» **Supplied data**:
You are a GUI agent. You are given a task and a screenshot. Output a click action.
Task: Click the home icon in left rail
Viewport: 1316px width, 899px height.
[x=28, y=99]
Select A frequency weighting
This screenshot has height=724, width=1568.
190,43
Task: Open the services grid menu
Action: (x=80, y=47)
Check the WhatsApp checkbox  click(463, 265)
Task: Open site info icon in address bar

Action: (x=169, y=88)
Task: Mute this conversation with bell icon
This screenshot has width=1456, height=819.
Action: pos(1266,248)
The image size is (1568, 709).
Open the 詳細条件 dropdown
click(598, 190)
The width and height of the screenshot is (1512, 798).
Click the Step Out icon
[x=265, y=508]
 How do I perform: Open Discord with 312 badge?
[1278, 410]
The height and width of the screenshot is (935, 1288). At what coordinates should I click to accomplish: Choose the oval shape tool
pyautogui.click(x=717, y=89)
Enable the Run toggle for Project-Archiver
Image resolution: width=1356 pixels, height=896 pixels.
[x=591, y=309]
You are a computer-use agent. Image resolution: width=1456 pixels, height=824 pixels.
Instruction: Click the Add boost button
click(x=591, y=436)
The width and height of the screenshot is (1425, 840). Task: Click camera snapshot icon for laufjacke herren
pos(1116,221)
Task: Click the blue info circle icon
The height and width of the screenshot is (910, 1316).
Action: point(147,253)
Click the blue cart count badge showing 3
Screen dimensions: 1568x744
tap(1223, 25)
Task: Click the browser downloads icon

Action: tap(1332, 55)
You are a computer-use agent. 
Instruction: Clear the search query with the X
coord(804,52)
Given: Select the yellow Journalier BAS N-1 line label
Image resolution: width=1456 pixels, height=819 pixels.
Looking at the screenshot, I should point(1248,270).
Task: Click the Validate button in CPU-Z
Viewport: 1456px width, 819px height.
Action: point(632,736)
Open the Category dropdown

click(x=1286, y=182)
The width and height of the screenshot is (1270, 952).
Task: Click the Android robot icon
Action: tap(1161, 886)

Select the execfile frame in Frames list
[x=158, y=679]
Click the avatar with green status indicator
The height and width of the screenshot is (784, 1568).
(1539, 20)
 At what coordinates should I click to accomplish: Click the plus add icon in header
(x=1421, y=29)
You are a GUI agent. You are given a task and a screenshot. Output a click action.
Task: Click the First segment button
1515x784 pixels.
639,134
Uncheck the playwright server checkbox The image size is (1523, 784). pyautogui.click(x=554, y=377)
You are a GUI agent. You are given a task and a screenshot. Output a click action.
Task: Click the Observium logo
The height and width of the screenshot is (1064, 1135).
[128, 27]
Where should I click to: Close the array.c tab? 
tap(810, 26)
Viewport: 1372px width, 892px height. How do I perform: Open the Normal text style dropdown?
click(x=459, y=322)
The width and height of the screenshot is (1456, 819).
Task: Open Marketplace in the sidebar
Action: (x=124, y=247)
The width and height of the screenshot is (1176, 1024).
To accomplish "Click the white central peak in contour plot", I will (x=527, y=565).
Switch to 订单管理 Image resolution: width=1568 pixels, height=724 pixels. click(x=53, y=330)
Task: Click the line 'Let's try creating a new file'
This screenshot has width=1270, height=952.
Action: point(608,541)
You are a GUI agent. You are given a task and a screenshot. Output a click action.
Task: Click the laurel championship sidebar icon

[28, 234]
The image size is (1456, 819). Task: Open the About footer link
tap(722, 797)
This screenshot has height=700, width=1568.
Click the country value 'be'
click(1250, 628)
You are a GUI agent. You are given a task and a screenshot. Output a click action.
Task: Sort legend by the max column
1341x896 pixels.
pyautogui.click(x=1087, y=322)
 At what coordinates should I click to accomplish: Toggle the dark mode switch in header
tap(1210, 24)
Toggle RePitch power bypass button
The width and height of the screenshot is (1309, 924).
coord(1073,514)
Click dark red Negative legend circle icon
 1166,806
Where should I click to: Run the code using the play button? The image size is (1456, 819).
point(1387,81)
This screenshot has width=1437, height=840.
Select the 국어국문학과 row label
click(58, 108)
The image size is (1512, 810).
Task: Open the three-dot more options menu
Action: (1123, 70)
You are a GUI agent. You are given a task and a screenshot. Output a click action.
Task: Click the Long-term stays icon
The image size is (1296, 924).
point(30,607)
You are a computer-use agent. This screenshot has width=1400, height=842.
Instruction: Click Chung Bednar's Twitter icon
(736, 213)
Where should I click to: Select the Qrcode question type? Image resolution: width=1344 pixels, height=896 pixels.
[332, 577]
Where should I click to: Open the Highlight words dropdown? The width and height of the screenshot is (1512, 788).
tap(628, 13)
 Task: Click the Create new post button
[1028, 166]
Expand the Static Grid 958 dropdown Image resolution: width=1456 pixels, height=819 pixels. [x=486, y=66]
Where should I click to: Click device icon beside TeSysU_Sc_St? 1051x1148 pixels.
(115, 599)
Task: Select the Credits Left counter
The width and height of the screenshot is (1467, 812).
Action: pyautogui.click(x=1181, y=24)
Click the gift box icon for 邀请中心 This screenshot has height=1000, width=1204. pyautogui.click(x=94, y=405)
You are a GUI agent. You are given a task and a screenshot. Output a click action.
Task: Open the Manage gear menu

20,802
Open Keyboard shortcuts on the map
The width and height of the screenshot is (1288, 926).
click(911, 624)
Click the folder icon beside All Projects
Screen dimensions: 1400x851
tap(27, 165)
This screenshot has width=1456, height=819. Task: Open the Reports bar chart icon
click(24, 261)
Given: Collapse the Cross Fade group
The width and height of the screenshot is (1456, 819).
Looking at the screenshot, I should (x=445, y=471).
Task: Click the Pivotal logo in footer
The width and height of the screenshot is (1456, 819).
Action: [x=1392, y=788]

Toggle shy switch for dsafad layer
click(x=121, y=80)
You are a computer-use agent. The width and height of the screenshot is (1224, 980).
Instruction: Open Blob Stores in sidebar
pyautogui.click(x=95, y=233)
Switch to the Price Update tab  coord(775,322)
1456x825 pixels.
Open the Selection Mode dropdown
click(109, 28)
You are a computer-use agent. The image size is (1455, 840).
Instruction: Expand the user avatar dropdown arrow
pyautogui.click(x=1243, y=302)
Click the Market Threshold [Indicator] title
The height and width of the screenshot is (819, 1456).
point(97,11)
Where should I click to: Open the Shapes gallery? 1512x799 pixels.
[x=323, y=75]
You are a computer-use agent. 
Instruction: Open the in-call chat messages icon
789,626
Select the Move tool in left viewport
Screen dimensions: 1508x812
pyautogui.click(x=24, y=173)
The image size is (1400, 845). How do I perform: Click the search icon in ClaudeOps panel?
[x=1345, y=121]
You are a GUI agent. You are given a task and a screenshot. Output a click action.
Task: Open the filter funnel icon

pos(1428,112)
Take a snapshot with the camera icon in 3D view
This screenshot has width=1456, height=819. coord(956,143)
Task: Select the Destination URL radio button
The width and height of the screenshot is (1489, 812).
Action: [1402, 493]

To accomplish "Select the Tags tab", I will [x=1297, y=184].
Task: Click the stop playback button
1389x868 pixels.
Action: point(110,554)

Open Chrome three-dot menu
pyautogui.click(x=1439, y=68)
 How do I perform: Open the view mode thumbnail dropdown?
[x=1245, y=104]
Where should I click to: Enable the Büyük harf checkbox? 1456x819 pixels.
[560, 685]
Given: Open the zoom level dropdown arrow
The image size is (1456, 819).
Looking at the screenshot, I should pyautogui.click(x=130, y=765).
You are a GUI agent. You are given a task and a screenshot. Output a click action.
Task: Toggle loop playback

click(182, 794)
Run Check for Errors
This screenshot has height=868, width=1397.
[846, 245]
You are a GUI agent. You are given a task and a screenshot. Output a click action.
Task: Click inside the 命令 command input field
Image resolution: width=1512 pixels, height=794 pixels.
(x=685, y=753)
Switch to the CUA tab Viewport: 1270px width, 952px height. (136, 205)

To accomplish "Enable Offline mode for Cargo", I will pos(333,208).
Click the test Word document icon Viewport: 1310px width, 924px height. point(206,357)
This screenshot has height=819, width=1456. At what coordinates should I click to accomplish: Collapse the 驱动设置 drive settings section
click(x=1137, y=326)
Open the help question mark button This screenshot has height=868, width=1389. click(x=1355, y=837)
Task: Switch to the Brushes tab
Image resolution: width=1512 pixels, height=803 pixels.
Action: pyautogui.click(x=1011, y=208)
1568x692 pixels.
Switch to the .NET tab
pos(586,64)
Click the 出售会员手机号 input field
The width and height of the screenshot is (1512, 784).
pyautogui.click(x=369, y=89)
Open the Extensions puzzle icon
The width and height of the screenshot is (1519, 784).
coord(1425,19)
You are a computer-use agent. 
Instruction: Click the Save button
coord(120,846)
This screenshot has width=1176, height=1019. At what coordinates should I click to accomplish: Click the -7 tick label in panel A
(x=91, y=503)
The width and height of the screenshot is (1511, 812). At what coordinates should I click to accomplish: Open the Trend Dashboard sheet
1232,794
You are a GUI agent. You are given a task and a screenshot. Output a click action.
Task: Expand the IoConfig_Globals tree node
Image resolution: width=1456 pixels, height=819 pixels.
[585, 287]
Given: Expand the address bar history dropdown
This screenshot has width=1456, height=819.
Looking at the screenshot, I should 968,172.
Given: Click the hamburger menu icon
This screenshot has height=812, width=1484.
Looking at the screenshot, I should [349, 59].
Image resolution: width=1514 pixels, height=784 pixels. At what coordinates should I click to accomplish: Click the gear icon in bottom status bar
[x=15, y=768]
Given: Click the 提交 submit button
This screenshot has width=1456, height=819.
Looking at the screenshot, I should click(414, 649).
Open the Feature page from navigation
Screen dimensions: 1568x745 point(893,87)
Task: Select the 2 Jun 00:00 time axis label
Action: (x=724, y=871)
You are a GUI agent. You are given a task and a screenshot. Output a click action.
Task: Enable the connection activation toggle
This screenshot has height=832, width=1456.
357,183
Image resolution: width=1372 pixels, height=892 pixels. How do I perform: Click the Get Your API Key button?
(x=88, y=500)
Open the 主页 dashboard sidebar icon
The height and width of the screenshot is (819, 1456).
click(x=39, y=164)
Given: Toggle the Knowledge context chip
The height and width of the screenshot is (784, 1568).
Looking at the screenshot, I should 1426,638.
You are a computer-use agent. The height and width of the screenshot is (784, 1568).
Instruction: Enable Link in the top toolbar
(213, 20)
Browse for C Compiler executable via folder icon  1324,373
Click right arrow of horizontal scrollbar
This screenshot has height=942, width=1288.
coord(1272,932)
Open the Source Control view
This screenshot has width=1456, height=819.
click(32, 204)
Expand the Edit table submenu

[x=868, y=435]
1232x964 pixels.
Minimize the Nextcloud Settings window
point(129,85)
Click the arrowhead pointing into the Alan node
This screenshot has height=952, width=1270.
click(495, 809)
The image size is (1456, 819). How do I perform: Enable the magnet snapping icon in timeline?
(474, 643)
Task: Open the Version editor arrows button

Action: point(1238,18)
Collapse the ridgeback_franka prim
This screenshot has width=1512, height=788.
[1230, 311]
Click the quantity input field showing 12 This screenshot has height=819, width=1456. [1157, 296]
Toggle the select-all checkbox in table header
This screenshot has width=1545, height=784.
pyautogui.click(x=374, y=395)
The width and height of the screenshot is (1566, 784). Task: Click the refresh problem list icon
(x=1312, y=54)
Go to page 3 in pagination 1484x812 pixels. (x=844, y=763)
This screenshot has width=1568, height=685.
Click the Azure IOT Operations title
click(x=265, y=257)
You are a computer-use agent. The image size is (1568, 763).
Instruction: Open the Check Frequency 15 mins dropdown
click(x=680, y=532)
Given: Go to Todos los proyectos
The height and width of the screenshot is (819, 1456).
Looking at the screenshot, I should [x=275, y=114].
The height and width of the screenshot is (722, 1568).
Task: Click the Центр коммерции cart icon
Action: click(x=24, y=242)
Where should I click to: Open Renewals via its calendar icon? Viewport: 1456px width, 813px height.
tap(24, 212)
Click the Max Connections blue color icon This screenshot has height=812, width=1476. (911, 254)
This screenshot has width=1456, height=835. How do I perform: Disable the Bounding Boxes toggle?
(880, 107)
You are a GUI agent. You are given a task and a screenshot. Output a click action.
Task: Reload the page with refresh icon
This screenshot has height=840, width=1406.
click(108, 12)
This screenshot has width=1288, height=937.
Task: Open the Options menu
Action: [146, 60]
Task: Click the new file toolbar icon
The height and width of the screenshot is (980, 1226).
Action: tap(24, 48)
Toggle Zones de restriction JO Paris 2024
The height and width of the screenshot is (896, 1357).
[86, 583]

» **Exercise description**: Show the lines of the records that contain the word "input".

» **Exercise response**:
Task: Click inside the 命令 command input field
Click the 出售会员手机号 input field
Click the quantity input field showing 12 This screenshot has height=819, width=1456. [1157, 296]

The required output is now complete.